==== The data

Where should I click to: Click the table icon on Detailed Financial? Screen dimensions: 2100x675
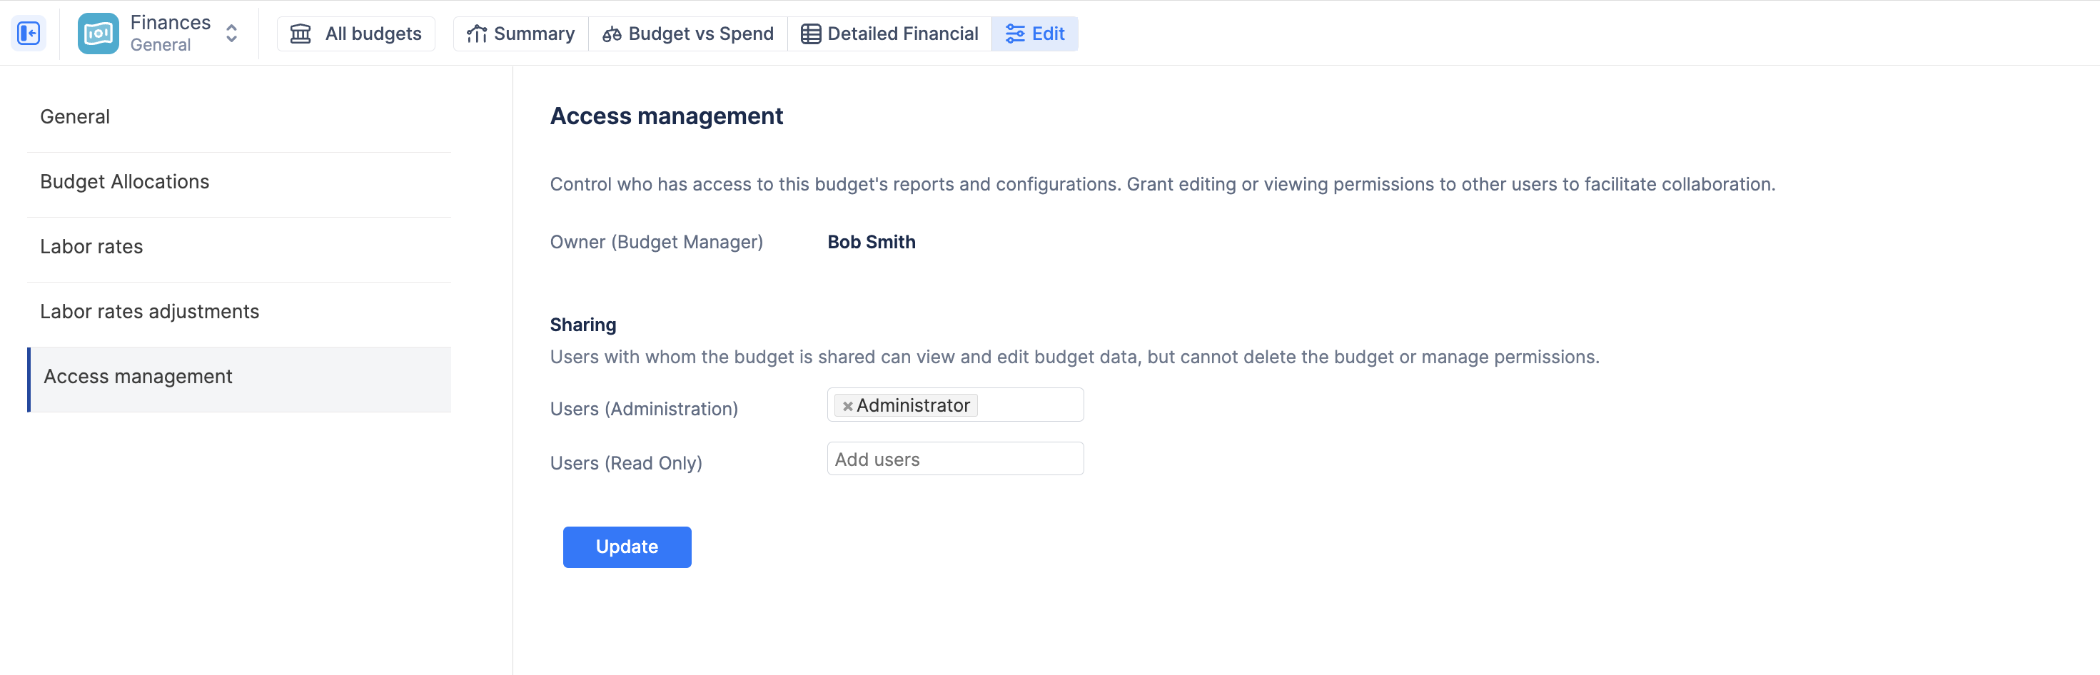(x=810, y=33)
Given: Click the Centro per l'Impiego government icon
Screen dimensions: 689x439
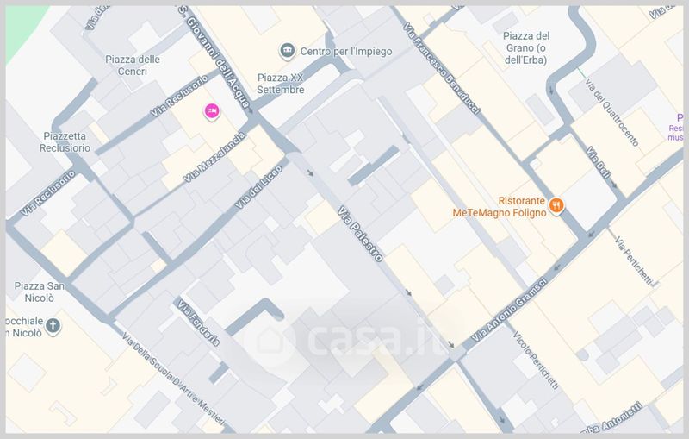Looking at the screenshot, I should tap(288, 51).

========
==== The data

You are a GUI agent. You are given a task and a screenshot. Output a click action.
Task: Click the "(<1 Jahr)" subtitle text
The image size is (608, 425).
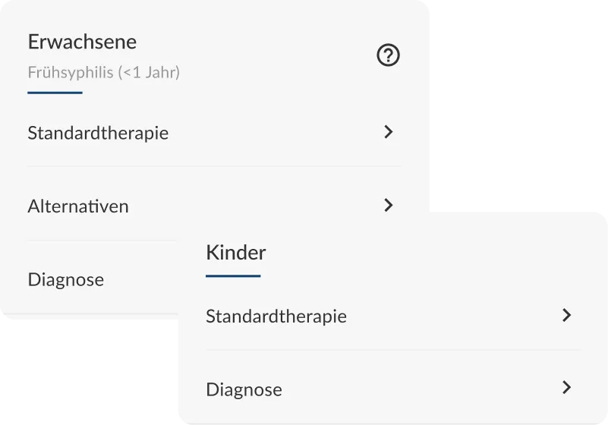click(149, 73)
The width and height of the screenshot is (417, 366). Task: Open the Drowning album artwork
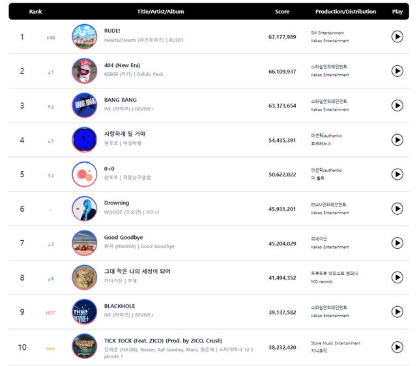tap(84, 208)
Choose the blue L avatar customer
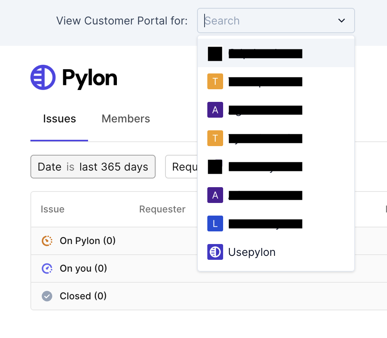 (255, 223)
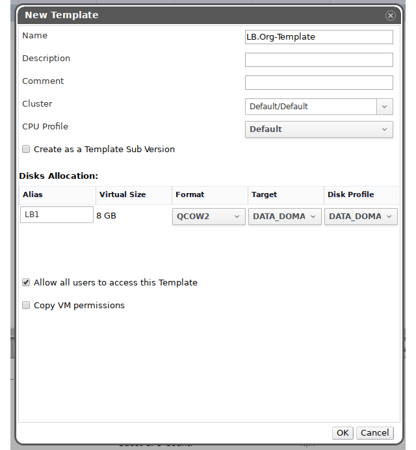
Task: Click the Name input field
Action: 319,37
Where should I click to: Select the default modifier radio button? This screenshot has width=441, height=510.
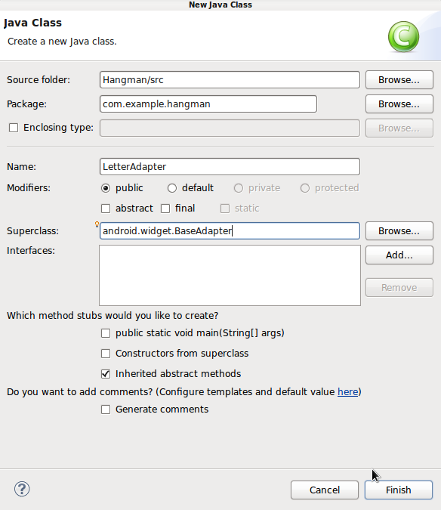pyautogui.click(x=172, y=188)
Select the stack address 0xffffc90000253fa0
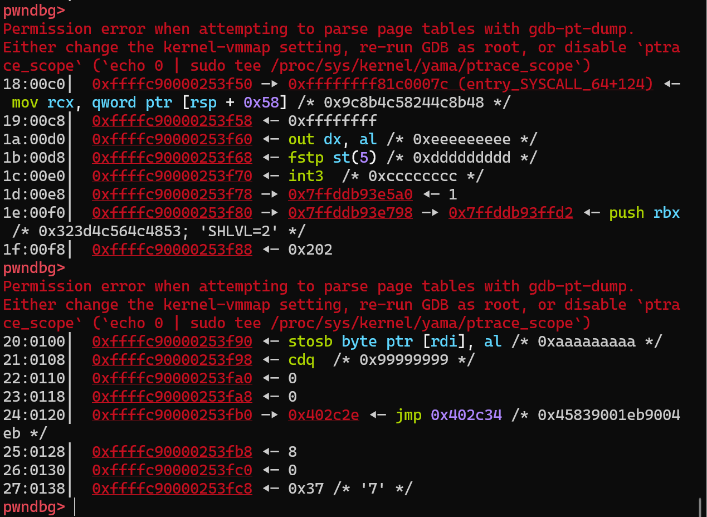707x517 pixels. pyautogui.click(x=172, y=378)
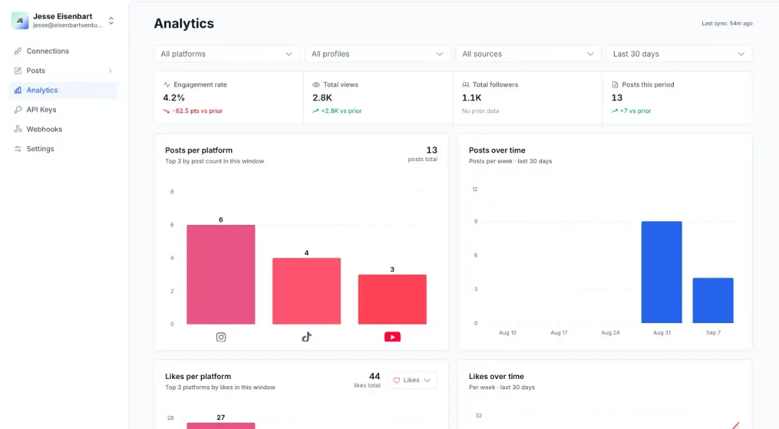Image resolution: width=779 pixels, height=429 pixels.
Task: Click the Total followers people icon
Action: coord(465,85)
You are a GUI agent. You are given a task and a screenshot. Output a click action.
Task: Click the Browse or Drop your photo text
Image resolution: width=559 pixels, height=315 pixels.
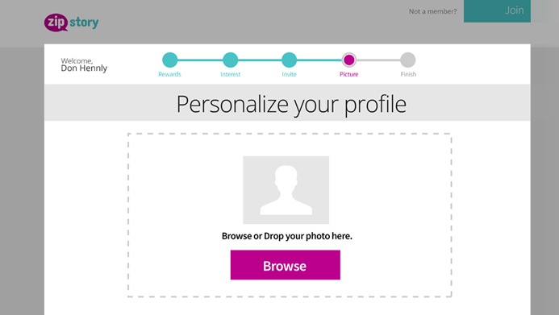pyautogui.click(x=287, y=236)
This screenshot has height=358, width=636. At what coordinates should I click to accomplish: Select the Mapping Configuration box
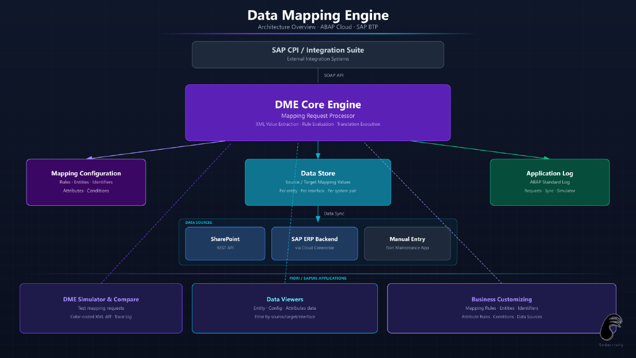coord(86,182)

========

Figure out how many lines above include the string "text", then report that number and nothing else.

2